Kiddush Hashem, sanctifying God’s name, specifically before a gentile all too often is not even about the gentile at all. We use it to hold ourselves to proper conduct, the gentile being a stand-in for our own conscience. We’ll tell our children to be on their best behavior in a mall to make a Kiddush Hashem when it is really good behavior that we want and not the Kiddush Hashem itself.
The Talmud Yerushalmi (Bava Metzi’ah 2:5) impresses upon us that performing Kiddush Hashem is in fact imperative outweighing even the Halakhah. Many of our greatest Sages went to extreme lengths in order to sanctify God’s name before a gentile.

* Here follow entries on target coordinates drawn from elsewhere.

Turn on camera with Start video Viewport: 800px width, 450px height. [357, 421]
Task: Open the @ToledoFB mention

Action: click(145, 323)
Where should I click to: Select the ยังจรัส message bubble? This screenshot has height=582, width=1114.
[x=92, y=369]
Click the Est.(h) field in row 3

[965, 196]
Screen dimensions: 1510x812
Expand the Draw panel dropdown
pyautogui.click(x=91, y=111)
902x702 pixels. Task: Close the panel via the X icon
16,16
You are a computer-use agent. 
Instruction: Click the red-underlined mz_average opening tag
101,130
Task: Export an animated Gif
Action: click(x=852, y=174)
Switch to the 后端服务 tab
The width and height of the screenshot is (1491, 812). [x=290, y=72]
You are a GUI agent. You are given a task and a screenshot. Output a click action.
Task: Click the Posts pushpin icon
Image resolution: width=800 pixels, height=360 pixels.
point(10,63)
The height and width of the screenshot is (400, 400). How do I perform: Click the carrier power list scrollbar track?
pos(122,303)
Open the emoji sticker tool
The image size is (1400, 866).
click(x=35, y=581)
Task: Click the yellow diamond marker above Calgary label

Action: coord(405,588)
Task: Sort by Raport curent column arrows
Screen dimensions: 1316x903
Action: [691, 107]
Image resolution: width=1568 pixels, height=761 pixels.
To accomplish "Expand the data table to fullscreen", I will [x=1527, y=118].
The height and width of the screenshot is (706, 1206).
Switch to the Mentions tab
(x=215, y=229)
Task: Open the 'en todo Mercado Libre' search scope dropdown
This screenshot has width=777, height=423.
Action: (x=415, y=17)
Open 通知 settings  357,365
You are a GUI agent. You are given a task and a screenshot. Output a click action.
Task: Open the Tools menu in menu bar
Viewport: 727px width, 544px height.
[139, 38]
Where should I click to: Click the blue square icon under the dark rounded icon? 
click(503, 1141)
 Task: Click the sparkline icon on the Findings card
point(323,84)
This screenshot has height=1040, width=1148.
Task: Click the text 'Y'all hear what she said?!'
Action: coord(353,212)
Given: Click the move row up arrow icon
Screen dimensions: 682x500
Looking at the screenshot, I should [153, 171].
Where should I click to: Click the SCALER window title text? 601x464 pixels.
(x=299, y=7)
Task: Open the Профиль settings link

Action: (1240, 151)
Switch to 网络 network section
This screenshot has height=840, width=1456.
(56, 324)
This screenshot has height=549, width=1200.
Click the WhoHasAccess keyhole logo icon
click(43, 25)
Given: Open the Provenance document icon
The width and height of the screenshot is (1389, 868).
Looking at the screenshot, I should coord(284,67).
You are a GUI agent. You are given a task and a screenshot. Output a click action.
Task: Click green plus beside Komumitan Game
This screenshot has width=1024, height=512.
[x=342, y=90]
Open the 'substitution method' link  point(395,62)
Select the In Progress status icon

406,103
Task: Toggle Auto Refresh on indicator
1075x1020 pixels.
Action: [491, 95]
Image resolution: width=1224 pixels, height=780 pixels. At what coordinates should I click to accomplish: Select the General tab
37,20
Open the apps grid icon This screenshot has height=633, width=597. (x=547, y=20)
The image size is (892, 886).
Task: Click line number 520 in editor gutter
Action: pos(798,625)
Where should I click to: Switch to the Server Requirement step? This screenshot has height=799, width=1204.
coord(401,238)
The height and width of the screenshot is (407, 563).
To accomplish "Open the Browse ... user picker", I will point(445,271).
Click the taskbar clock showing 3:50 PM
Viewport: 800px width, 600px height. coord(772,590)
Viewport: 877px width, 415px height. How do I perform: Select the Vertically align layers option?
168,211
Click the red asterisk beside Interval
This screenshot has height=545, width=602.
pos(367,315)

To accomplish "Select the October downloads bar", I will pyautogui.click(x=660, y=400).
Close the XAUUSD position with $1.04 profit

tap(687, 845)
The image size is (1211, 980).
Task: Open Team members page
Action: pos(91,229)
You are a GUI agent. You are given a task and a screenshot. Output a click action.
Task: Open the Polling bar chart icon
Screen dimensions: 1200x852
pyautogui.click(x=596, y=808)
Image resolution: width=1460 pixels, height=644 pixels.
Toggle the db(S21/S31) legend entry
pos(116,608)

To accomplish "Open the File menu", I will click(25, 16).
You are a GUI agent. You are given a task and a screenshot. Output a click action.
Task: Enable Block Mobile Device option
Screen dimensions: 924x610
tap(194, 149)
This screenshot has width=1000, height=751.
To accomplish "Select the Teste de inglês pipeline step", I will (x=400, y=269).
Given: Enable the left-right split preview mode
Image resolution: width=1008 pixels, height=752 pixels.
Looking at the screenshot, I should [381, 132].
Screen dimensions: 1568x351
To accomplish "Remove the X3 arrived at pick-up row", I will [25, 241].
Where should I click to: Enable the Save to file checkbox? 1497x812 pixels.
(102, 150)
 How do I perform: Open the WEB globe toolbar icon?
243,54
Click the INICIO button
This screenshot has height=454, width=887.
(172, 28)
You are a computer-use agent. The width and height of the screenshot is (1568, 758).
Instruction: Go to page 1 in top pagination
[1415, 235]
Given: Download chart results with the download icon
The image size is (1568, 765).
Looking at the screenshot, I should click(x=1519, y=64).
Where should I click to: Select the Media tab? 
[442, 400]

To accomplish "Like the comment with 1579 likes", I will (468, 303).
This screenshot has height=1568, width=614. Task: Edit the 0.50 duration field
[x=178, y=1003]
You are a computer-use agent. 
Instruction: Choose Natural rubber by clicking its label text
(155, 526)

Rabbi Shimon Ben Shetach orders his students to return a jewel to a gentile even though by Jewish Law they were entitled to keep it. Let us add that the gentile was apparently an idol worshiper and a thief. But no gentile is too lowly or corrupt for the power of Kiddush Hashem to take effect. How important it was for Rabbi Shimon Ben Shetach to hear a gentile exclaim the great words “Blessed is the Merciful the God of the Jews”!
Even when dealing with an enemy such as the Romans or when the gentile exonerated the Jew — where moral and ethical argument could be made not to return the object, still our Rabbis were not deterred from making a Kiddush Hashem.
The Rabbis even risked their own lives for Kiddush Hashem. In their minds, Kiddush Hashem must be impactful, persistent and even heroic.
May we hear more gentiles proclaim the greatness of our Master!